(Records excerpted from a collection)
*** Begin section ***

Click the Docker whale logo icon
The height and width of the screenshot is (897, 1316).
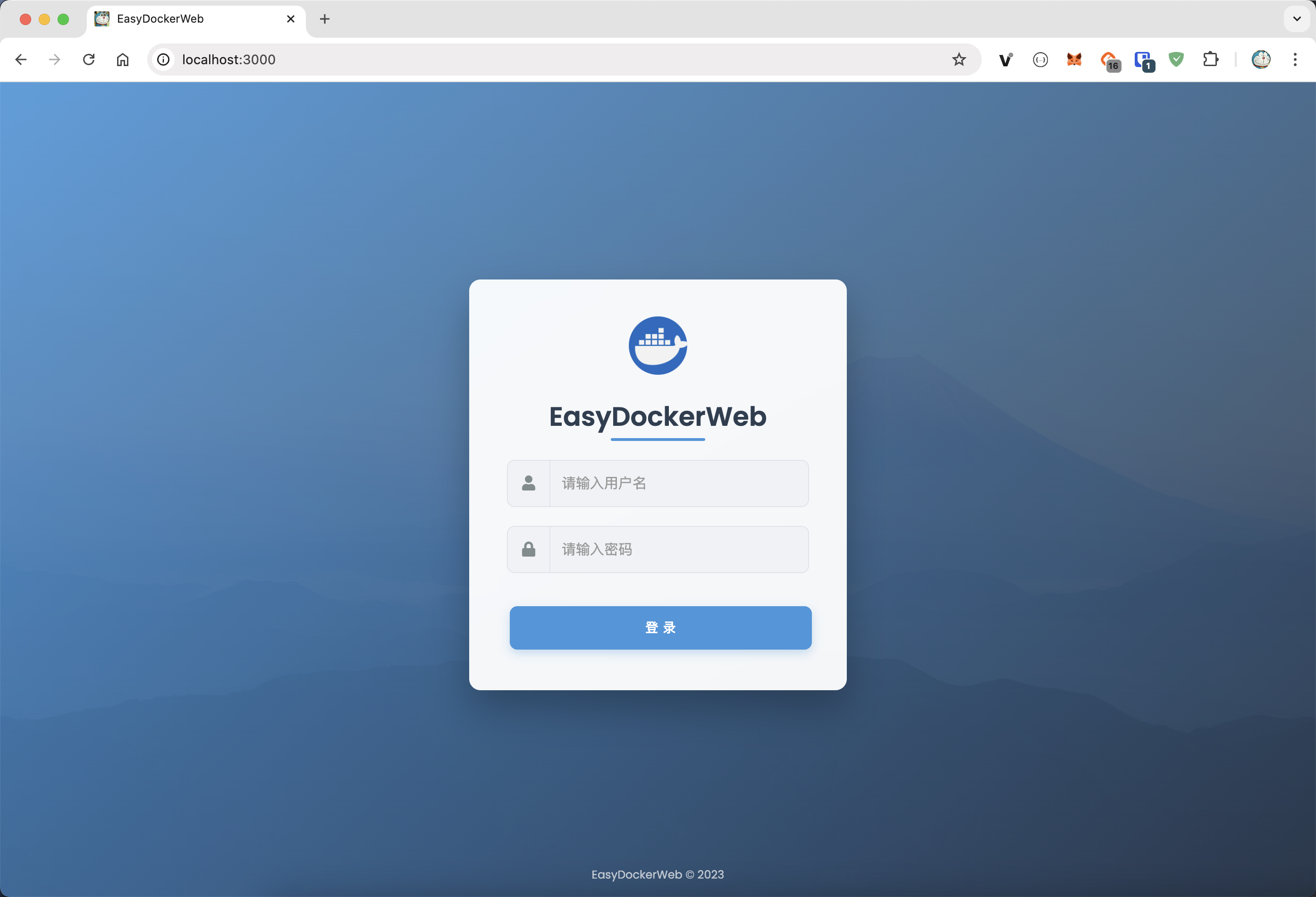pos(658,346)
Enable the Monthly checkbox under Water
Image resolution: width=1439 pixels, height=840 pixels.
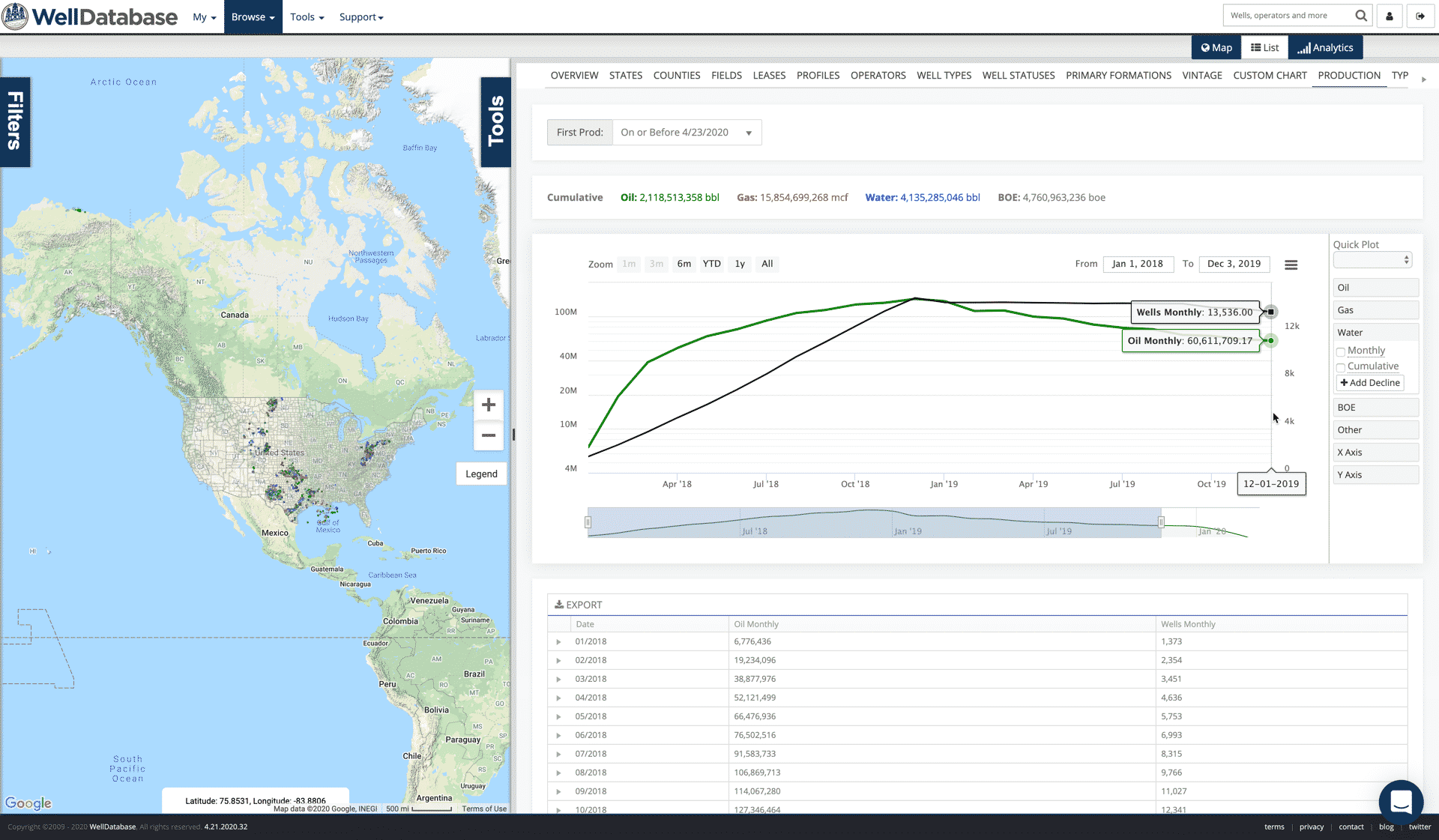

*** End section ***

§ **Your objective**
Please transcribe exactly the lines from the one that contains "The height and" through the closing line of the entries, with no pictures.

§ **Output below**
The height and width of the screenshot is (897, 1316).
pos(658,346)
Enable the Monthly checkbox under Water
Image resolution: width=1439 pixels, height=840 pixels.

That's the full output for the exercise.